Oman's credit ratings are still being supported by the government's commitment to implementing structural reforms that aim to diversify the economy, strengthen public finances, and increase private sector involvement while safeguarding vulnerable groups. The government has passed several new laws in 2023, including the labor law and social protection law, which led to the establishment of Oman's Social Protection Fund. This year, the government is expected to continue its efforts to gradually reduce the state's presence in the economy through its divestment program, according to the rating agency.

Furthermore, external strength is improving, as Oman's current account position remains in a significant surplus of 5.1 percent of GDP in 2023 (compared to 6.4 percent in 2022). This positive trend is projected to continue, with the current account expected to maintain surpluses averaging 4.3 percent of GDP in 2024-25. The central bank's official foreign currency reserves, excluding the external liquid assets of the OIA, remained stable at $17.5 billion in October 2023. Debt repayments and prepayments have prevented further accumulation of foreign assets. The rating agency also noted that reserve adequacy is high, with official reserves covering approximately 261 percent of external debt due in 2024 and 37.8 percent of broad money (M2). Additionally, the agency believes that external liquidity risks are mitigated by the likelihood of Oman receiving financial assistance from wealthier GCC countries if necessary.

Economic growth in 2023 was tempered due to voluntary cuts in hydrocarbon production. The real GDP is estimated to have grown by approximately 2.1 percent in 2023, with projections indicating an average increase of 2.4 percent in 2024-25. Oman's growth prospects are bolstered by external demand for oil, manufacturing goods like plastics, chemicals, and base metals. Additionally, the economy is set to benefit from significant FDI in the hydrocarbon sector and infrastructure projects in non-hydrocarbon industries.

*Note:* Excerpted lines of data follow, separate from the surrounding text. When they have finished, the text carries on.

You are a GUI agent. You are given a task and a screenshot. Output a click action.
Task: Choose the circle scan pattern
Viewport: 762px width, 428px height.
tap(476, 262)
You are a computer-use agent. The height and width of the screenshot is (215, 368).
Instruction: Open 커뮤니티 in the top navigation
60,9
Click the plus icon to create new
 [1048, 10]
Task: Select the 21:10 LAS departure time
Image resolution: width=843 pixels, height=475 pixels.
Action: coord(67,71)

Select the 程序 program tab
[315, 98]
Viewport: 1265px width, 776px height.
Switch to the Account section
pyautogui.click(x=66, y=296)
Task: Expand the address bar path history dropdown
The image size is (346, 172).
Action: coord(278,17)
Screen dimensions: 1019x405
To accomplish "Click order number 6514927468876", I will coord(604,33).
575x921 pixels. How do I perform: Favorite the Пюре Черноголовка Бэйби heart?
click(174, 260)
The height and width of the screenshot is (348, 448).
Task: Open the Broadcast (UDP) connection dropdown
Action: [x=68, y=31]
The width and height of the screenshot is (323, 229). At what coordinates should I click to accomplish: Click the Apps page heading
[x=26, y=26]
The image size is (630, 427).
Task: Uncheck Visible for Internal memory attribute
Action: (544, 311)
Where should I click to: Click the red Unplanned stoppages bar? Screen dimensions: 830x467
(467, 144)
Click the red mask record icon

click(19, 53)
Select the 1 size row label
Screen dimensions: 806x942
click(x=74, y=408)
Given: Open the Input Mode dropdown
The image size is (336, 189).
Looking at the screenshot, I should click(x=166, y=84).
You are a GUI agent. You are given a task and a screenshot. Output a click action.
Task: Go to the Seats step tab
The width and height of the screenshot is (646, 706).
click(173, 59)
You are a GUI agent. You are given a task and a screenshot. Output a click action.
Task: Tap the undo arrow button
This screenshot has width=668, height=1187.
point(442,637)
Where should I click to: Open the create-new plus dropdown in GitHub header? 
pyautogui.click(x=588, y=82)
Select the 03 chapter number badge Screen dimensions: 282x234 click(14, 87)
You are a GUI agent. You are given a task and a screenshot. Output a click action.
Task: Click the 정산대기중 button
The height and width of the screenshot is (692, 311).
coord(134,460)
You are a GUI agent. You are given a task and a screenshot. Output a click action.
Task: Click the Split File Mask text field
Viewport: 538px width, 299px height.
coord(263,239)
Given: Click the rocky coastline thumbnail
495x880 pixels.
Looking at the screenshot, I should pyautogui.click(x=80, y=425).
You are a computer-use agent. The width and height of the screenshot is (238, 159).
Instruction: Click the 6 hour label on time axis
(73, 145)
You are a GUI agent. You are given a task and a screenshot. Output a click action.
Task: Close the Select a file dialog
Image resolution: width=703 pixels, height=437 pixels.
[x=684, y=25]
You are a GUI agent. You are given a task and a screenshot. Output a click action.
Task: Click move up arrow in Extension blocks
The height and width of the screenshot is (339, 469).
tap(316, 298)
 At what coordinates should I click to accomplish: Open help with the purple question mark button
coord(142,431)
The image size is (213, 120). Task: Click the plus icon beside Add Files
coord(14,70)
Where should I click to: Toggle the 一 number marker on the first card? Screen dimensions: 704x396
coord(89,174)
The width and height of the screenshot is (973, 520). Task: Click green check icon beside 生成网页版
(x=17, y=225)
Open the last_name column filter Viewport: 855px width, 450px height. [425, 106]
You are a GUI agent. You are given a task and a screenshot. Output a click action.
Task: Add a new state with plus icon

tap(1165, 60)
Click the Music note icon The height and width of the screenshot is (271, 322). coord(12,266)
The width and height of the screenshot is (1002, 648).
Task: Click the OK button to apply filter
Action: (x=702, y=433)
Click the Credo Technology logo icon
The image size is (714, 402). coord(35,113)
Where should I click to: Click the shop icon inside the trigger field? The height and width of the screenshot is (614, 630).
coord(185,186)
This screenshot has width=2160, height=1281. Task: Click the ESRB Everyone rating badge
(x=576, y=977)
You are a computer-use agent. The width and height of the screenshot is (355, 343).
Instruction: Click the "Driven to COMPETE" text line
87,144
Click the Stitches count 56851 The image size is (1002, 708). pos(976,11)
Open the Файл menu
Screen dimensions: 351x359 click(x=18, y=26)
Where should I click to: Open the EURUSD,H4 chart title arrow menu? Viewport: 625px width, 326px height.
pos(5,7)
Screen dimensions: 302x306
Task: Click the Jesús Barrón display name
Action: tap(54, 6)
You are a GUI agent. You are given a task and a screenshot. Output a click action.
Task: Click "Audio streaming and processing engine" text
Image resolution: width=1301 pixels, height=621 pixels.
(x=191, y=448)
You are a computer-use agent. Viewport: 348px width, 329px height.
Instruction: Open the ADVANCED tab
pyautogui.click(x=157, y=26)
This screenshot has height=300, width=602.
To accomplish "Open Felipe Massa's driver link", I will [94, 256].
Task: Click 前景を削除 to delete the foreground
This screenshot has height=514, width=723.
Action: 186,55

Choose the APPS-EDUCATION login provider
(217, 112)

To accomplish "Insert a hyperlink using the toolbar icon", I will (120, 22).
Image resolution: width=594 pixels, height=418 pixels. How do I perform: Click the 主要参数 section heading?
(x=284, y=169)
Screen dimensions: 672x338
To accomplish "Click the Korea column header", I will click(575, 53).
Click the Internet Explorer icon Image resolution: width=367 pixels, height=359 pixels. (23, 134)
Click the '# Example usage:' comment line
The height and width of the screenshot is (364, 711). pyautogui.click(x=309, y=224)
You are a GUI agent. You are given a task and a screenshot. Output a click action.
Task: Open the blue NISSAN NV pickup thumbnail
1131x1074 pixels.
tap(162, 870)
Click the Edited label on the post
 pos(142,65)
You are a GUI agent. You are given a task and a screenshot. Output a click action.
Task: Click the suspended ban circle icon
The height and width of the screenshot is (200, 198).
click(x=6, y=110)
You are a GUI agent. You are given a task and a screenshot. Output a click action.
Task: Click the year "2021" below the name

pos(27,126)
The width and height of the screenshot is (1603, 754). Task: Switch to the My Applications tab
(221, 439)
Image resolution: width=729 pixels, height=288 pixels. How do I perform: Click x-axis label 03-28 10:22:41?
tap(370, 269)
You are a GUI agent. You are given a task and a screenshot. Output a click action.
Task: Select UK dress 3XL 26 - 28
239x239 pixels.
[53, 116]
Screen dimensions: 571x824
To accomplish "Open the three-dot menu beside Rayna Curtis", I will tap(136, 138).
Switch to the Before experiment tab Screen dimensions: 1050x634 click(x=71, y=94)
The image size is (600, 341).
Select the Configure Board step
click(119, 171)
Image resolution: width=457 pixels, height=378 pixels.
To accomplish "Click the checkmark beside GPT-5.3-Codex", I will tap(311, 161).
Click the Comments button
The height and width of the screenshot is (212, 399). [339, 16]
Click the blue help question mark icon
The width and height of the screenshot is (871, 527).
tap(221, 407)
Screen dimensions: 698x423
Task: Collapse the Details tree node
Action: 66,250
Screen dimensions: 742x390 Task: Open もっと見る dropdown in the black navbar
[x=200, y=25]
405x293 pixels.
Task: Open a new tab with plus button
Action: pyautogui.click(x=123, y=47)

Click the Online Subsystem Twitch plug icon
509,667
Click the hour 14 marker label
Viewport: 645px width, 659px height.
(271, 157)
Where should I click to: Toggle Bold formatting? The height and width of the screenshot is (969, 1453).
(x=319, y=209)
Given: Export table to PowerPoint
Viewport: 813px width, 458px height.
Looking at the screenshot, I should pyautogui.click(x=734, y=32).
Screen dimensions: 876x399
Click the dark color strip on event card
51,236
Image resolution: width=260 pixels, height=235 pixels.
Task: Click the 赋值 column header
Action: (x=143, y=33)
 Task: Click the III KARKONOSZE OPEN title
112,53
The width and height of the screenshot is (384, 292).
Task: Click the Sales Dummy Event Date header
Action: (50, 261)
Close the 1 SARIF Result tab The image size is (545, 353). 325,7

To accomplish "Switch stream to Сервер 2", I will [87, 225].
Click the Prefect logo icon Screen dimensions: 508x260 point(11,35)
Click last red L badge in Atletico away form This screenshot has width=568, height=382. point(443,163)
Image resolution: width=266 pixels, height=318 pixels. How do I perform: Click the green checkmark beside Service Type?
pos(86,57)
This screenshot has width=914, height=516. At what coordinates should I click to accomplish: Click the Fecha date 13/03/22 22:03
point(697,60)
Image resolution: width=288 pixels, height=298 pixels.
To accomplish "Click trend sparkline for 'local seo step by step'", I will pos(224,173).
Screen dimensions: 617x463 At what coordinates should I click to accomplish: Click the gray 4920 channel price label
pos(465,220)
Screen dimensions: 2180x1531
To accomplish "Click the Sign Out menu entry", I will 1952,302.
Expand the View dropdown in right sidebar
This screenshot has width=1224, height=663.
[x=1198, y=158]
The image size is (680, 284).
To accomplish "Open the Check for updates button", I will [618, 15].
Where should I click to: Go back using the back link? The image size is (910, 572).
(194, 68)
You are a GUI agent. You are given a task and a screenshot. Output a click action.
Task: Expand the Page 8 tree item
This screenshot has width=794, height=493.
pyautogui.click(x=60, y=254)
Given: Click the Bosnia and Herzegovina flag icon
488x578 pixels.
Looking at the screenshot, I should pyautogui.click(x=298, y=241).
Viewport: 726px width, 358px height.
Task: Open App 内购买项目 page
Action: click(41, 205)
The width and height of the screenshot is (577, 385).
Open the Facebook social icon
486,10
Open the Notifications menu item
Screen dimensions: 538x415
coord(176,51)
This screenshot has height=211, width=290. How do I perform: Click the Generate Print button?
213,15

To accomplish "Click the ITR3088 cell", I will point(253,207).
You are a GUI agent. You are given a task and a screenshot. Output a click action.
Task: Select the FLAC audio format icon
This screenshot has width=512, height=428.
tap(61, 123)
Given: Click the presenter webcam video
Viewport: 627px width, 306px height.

The Omani banking sector's strong financial position, supported by healthy capital buffers and a relatively low level of non-performing loans, contributes positively to the country's ratings. Furthermore, the decreasing reliance on cross-border funding is evident, with foreign liabilities representing 11.4 percent of total liabilities in October 2023 (down from 12.5 percent in December 2022).